__What to work on__. Which lines in the items below contain the word "beside"? Report each of those lines in full.
═══ Data shown
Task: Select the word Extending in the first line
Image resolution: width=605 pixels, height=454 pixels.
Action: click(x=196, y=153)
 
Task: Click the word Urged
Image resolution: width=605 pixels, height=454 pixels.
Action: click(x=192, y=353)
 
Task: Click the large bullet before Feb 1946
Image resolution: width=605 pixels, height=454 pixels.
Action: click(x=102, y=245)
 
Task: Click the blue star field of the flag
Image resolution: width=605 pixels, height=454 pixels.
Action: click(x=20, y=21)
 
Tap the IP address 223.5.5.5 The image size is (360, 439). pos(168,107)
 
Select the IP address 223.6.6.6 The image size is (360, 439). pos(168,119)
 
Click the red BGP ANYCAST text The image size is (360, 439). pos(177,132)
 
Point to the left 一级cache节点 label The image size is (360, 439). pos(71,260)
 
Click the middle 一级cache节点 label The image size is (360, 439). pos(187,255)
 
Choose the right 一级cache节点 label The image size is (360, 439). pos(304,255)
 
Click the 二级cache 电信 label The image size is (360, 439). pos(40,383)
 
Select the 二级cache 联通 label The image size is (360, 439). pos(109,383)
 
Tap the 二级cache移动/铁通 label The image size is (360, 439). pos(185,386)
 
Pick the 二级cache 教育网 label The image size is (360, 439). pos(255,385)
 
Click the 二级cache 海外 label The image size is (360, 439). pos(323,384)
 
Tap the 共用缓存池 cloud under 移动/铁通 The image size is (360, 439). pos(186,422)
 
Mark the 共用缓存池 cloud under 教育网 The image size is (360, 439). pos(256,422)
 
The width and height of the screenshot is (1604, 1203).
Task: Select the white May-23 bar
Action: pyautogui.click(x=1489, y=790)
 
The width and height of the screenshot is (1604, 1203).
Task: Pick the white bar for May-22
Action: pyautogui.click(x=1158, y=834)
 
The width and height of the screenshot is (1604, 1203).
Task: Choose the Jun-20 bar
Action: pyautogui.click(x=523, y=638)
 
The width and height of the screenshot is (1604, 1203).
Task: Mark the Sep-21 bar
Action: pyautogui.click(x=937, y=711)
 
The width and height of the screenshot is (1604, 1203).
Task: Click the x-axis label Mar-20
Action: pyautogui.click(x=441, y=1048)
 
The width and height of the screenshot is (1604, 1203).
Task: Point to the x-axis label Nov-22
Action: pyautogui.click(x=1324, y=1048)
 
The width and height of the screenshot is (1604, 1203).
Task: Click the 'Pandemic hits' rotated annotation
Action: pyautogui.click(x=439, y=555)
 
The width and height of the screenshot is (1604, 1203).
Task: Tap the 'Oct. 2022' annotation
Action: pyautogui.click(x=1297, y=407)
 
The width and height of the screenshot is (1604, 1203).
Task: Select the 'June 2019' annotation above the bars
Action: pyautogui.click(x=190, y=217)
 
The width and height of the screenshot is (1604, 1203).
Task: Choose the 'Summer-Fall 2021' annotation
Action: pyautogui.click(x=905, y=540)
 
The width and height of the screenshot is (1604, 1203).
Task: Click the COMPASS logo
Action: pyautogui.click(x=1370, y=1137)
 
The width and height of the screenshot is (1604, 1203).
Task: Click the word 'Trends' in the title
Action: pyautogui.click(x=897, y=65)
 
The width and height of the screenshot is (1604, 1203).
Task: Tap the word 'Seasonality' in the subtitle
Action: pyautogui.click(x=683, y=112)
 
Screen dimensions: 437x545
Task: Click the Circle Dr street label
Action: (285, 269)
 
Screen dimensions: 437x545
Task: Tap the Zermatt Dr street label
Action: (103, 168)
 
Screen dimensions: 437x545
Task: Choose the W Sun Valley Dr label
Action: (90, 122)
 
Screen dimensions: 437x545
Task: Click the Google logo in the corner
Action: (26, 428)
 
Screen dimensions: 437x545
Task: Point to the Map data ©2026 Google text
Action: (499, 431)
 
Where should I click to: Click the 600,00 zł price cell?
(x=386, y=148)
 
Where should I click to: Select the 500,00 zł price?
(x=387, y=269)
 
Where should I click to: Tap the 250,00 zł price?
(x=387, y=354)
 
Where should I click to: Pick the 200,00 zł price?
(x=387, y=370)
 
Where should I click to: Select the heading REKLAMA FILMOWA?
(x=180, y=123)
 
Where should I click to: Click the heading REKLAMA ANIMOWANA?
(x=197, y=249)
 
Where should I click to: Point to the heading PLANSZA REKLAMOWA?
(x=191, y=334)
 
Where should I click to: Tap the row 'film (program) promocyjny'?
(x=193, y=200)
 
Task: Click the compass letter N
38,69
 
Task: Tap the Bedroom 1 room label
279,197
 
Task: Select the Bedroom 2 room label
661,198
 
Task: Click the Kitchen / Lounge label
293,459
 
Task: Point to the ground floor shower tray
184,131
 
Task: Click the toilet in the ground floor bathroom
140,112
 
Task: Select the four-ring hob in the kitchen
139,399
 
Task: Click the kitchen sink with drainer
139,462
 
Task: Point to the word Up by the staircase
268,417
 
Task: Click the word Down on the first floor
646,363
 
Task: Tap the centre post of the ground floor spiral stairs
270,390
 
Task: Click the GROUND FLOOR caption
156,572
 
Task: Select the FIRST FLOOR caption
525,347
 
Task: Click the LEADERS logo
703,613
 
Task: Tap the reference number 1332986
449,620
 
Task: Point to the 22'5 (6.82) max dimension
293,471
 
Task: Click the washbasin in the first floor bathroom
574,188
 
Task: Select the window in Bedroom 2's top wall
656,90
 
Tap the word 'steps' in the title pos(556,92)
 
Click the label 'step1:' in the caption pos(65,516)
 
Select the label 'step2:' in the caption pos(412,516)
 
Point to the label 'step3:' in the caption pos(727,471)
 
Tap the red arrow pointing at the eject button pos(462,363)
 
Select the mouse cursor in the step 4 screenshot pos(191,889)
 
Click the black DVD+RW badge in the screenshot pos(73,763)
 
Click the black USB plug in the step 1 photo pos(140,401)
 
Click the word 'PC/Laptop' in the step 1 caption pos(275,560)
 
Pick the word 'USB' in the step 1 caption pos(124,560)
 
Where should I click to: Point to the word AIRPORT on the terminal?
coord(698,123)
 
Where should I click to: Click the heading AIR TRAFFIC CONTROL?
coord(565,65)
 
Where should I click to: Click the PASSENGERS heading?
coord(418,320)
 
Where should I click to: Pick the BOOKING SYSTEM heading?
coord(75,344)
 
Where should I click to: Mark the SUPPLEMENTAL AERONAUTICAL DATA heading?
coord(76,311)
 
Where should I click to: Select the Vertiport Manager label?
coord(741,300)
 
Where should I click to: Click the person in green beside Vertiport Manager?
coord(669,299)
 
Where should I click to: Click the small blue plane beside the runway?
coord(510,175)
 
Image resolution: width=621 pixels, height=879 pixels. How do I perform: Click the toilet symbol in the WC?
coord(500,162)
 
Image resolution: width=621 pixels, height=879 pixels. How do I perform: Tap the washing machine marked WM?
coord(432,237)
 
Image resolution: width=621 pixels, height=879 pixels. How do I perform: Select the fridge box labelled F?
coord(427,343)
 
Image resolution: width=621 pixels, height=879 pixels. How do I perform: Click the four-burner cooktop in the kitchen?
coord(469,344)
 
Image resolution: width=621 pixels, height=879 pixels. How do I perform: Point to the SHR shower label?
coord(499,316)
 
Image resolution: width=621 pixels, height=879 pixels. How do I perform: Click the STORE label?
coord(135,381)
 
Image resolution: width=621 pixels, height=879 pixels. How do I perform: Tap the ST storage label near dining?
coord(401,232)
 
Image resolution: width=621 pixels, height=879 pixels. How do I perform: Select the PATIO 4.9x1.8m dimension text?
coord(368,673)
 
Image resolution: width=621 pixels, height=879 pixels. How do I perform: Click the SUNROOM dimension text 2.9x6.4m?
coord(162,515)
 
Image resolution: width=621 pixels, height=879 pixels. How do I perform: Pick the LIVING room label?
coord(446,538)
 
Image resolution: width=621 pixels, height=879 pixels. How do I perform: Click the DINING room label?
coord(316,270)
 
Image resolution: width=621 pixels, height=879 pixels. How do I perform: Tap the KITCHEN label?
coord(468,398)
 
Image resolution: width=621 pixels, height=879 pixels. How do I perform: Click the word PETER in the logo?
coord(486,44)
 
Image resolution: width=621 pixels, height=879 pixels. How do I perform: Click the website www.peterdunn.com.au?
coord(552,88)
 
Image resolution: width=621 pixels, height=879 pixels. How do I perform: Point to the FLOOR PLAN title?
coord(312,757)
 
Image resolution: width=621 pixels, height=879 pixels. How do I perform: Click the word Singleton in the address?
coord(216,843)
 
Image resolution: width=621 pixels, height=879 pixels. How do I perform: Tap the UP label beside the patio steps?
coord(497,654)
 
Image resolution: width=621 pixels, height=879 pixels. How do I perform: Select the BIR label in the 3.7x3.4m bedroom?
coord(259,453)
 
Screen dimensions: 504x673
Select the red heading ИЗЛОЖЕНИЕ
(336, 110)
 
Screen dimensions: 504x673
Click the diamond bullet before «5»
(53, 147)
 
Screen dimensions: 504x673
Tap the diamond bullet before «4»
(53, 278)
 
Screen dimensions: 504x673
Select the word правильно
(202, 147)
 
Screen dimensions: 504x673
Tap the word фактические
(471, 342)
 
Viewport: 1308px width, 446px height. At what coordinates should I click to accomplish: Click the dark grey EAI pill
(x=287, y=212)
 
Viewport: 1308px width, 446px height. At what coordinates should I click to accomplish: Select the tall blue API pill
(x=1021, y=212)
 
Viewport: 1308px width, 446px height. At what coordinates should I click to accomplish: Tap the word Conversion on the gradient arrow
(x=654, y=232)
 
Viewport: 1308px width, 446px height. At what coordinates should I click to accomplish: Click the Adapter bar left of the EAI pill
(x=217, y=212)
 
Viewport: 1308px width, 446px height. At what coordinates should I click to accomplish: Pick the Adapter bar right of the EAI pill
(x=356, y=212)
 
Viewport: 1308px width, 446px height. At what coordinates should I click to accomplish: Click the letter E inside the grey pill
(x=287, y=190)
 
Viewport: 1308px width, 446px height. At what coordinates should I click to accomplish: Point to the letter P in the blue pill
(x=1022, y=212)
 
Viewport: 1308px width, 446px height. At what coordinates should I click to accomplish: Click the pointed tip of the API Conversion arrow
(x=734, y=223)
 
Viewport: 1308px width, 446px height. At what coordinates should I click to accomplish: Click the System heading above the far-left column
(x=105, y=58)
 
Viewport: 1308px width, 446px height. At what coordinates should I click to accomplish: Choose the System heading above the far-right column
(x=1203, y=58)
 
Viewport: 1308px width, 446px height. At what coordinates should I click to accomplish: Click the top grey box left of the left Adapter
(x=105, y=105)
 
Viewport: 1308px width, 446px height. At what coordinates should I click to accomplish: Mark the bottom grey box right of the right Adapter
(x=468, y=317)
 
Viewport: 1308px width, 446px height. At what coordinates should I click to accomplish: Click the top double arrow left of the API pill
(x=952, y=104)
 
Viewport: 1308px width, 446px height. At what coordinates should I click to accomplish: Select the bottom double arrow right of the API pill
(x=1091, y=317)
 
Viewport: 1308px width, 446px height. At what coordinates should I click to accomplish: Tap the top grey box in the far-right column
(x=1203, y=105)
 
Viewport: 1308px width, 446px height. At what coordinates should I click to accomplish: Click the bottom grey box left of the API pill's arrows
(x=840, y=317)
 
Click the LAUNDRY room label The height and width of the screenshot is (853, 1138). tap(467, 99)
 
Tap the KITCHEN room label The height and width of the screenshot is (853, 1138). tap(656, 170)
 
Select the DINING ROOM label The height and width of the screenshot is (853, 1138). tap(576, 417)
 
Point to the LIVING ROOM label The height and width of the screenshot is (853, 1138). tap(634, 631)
══════
__Result__.
Where should I click to: Click the person in green beside Vertiport Manager?
Where should I click to: Click the small blue plane beside the runway?
Image resolution: width=621 pixels, height=879 pixels. How do I perform: Tap the UP label beside the patio steps?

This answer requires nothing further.